* What is expected:
Write out the stretch of the reading passage from "So far the only" through "rebates would apply.", word for word.

Reading passage below:

Pointing and Clicking

  • I’ve switched, at least for a few months of testing, from my stalwart text editor, BBEdit, to using Sublime Text. The transition was mostly smooth, and I really like the Git integration in Sublime Text. I’ve not 100% the switch will stick, but signs are good.
  • Apps on my Android phone’s home screen: shortcut to call Catherine’s mobile, Tiny Tiny RSS, Twitter, 1Password, Authenticator Plus, Gallery, Yatse, SeriesGuide, Google Calendar, Camera.
  • I managed to render my Moto G second generation useless the day before we left for Oslo (I tried to trim down a full-size SIM card and managed to get it stuck, and then managed to damage the screen while levering it out). Needing a phone for our trip, I simply replaced it with another Moto G from Staples (where they’re sold unlocked and are generally in stock). It’s not the perfect phone, but it’s relatively cheap (less than $300) and capable enough for almost everything I want to do with a phone. On occasion I lust for the sexiness of a iPhone 6S or a Nexus 6P, but I can’t imagine carrying around a phone that costs more than $1000 in my pocket.

On the End of Coop Energy

I have been a happy member and customer of Coop Energy for more than 20 years. The service has been great, the people friendly and helpful and, more than anything else, I’ve been happy to be able to purchase home heating oil from a cooperative enterprise.

And so I was dismayed to find, upon returning from vacation this week, that Coop Energy is no more: its assets have been taken over by Ultramar, which is a division of CST Brands, “the second-largest publicly traded fuel and convenience retailer in North America.”

Coop Energy Closing Letter

I’m not entirely sure I want to be a customer of Ultramar’s, and so yesterday I send an inquiry to the suppliers of home heating oil in Charlottetown – Kenmac, Island Petroleum, Bluewave, Irving and Ultramar – asking them about the services, their billing procedures, and, most importantly, their ownership structure.

So far the only company to respond has been Ultramar: I received a call this morning from a former Coop Energy employee, now presumably employed by Ultramar, from their New Brunswick office, offering to answer any questions or concerns I might have. She took great pains to reassure me that nothing would change: I would still call the same number, I would still be dealing with the same employees, the same discounts and rebates would apply.

End of Reading passage.
Dataset excerpts below:

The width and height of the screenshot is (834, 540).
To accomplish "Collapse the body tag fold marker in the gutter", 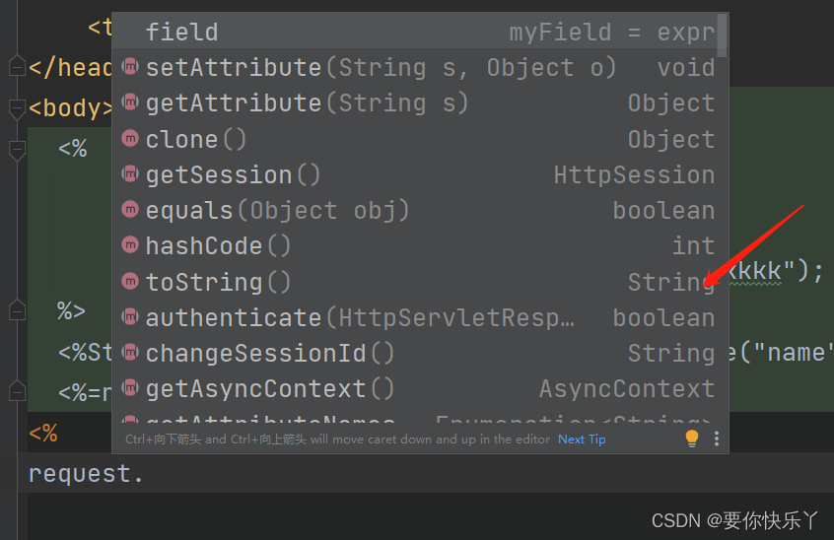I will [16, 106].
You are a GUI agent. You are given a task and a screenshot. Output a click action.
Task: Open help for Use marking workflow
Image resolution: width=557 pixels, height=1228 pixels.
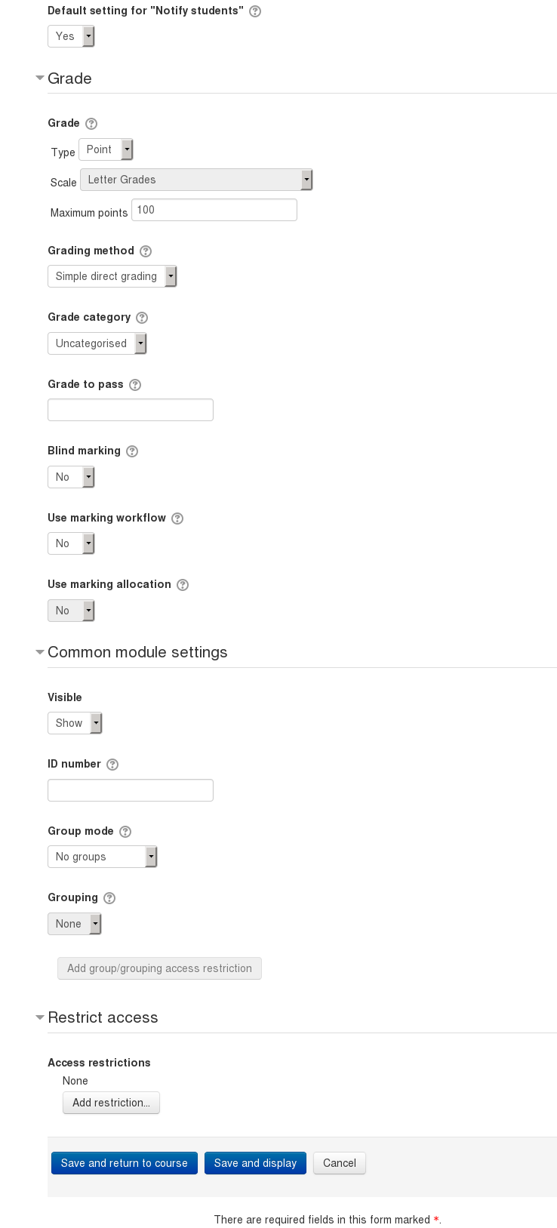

End of Dataset excerpts.

* Solution to this exercise:
So far the only company to respond has been Ultramar: I received a call this morning from a former Coop Energy employee, now presumably employed by Ultramar, from their New Brunswick office, offering to answer any questions or concerns I might have. She took great pains to reassure me that nothing would change: I would still call the same number, I would still be dealing with the same employees, the same discounts and rebates would apply.